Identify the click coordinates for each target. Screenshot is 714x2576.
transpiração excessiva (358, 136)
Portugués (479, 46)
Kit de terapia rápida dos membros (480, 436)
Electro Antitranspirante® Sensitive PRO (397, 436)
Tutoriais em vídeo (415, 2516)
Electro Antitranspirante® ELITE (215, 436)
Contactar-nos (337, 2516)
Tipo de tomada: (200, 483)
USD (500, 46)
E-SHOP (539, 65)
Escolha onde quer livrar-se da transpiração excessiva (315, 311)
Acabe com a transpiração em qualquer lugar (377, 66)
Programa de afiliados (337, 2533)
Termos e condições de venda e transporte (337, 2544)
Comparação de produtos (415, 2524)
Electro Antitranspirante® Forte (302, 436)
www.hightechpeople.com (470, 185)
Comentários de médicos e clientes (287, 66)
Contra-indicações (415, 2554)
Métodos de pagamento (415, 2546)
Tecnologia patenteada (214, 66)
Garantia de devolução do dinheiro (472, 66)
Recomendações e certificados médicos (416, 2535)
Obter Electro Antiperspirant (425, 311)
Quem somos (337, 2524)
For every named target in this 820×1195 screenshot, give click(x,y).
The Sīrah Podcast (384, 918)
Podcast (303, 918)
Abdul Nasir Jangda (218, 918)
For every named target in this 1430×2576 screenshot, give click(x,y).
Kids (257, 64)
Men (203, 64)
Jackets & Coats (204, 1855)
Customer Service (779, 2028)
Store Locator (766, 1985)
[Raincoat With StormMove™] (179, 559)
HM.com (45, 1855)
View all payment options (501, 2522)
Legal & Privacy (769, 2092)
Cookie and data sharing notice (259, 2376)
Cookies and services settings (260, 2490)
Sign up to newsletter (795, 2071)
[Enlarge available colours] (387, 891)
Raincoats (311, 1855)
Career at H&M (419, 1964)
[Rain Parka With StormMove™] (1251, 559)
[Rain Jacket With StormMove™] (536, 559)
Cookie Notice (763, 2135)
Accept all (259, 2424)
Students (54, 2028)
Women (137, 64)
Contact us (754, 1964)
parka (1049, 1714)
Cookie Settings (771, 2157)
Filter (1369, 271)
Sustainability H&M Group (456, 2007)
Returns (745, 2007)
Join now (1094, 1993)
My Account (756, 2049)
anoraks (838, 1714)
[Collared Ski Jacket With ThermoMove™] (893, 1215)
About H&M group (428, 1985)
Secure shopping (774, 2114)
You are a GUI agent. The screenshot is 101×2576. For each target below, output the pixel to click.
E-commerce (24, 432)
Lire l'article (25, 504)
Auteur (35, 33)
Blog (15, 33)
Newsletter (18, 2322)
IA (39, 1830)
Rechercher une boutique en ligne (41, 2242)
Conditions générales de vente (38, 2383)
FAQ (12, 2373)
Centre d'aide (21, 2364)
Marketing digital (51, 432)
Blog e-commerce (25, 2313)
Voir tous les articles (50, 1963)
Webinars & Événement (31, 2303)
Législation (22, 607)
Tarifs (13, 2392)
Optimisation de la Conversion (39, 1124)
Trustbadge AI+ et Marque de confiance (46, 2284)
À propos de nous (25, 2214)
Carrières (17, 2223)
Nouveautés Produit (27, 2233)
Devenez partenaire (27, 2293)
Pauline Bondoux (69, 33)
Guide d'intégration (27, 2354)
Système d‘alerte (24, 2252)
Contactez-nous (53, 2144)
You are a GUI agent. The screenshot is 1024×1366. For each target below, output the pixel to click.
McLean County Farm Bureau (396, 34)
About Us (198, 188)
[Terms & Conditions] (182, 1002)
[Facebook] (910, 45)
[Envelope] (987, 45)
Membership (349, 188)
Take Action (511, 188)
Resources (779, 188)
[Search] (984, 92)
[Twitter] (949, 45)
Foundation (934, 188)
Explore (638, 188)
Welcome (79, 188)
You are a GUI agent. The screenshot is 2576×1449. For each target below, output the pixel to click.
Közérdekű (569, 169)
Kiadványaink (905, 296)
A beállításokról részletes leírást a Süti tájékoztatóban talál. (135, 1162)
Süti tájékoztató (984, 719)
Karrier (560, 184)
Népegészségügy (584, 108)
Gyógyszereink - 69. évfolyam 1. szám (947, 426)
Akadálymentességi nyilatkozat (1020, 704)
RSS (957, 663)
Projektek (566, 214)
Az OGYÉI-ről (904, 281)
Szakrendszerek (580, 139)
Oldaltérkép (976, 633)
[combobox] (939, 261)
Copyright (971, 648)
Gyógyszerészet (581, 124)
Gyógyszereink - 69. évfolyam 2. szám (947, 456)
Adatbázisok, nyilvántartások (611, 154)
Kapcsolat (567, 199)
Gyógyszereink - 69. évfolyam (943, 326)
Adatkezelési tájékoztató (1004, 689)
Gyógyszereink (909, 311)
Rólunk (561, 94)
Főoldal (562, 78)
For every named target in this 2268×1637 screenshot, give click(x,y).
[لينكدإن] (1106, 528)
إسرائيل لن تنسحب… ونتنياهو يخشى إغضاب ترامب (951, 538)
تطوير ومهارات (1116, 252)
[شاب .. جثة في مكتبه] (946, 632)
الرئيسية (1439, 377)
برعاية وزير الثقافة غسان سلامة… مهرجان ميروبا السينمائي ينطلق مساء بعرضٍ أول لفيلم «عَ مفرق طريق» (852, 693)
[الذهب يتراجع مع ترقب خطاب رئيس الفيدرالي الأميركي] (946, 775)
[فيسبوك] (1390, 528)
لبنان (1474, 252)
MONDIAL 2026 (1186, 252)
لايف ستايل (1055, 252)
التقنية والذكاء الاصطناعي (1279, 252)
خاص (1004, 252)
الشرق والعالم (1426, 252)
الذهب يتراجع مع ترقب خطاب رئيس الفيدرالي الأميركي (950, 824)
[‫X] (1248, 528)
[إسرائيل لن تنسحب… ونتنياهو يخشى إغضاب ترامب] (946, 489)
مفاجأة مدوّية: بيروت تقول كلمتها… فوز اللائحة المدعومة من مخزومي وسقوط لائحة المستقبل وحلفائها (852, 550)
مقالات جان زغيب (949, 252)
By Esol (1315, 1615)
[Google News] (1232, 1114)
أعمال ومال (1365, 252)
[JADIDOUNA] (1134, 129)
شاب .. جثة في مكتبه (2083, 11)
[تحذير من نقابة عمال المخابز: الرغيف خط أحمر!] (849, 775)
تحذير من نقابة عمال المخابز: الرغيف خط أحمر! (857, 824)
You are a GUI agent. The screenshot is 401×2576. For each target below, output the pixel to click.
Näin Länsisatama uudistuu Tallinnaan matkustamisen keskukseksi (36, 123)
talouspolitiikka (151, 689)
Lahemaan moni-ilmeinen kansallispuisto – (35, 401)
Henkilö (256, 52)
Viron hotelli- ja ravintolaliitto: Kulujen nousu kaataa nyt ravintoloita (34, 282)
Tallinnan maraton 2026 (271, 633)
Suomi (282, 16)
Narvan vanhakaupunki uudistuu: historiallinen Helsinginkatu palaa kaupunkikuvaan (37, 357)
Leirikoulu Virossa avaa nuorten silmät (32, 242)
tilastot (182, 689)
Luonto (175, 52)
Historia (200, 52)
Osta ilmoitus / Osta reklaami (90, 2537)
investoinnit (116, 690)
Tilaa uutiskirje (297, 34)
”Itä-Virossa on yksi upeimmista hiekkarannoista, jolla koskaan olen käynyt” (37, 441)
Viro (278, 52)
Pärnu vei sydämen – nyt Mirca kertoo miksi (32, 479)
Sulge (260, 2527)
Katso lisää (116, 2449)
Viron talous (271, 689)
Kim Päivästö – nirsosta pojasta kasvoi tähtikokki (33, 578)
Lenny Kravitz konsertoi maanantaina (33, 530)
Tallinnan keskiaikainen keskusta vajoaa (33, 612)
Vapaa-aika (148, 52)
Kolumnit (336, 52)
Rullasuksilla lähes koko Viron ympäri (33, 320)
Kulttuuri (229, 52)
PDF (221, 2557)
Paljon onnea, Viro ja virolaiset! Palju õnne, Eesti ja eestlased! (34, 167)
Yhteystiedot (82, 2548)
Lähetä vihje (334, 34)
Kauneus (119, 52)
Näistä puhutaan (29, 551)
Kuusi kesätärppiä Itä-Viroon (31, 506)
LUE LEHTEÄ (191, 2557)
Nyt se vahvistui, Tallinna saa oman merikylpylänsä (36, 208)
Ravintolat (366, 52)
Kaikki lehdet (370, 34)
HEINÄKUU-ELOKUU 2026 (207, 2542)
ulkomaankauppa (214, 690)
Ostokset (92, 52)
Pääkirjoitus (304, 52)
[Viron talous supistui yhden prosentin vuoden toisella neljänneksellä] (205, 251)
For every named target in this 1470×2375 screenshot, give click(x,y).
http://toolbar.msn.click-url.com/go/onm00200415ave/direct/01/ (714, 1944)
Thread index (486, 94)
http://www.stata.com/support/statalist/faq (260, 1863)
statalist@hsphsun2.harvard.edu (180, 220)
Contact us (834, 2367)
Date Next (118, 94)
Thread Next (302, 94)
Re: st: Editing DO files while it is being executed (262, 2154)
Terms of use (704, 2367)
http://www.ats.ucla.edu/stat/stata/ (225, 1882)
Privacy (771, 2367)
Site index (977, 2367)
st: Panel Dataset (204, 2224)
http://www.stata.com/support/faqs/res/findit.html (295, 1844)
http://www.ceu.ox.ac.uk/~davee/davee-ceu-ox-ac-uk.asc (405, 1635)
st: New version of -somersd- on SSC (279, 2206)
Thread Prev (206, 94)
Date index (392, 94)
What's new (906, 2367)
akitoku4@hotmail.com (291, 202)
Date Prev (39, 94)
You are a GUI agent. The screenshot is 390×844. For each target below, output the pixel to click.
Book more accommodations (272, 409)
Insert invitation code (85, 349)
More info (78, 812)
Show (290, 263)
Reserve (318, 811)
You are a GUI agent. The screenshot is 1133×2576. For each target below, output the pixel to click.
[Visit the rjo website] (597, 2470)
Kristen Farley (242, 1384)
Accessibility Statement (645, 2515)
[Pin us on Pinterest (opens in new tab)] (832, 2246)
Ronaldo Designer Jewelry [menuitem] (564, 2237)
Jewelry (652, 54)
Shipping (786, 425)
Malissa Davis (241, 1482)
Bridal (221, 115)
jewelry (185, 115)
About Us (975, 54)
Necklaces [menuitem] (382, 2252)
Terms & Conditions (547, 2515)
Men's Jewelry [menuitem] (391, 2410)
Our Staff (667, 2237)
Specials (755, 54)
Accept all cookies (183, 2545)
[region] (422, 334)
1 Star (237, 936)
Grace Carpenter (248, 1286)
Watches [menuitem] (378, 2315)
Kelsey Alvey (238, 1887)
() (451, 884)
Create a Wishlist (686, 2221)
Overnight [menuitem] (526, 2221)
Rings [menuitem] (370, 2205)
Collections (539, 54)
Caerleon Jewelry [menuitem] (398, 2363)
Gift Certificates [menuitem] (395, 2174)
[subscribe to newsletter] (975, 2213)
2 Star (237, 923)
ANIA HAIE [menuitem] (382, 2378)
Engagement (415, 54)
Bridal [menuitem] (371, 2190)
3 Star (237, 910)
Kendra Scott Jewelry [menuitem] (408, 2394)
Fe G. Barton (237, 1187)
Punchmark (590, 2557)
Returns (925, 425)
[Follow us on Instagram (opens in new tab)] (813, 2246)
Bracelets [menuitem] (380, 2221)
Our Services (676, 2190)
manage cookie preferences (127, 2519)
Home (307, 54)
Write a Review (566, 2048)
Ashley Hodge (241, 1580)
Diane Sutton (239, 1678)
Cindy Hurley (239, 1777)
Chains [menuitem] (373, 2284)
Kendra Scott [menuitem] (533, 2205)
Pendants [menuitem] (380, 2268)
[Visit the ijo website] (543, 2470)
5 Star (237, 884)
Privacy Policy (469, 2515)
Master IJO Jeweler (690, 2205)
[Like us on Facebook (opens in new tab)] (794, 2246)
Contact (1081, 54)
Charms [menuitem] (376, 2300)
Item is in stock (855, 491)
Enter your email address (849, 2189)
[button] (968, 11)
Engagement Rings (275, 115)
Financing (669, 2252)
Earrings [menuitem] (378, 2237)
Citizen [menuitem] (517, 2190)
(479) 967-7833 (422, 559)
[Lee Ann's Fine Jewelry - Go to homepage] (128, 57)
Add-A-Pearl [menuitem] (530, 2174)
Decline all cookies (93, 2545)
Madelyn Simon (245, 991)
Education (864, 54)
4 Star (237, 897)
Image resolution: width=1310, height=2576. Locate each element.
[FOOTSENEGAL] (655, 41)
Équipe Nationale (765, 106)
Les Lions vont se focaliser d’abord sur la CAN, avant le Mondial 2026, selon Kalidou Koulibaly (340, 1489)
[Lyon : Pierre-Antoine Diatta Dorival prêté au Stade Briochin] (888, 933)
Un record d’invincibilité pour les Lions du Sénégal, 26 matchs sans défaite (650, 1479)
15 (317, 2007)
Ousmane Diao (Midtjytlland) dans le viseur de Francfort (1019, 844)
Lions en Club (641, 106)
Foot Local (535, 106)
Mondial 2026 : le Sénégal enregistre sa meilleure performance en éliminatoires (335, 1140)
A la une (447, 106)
***
Transcribe, please, every line from the first line of the listing above through the line with "Tutoriais em vídeo (415, 2516)". Keep both ends and nothing else.

• **Answer space**:
Identify the click coordinates for each target. Screenshot is 714x2576.
transpiração excessiva (358, 136)
Portugués (479, 46)
Kit de terapia rápida dos membros (480, 436)
Electro Antitranspirante® Sensitive PRO (397, 436)
Tutoriais em vídeo (415, 2516)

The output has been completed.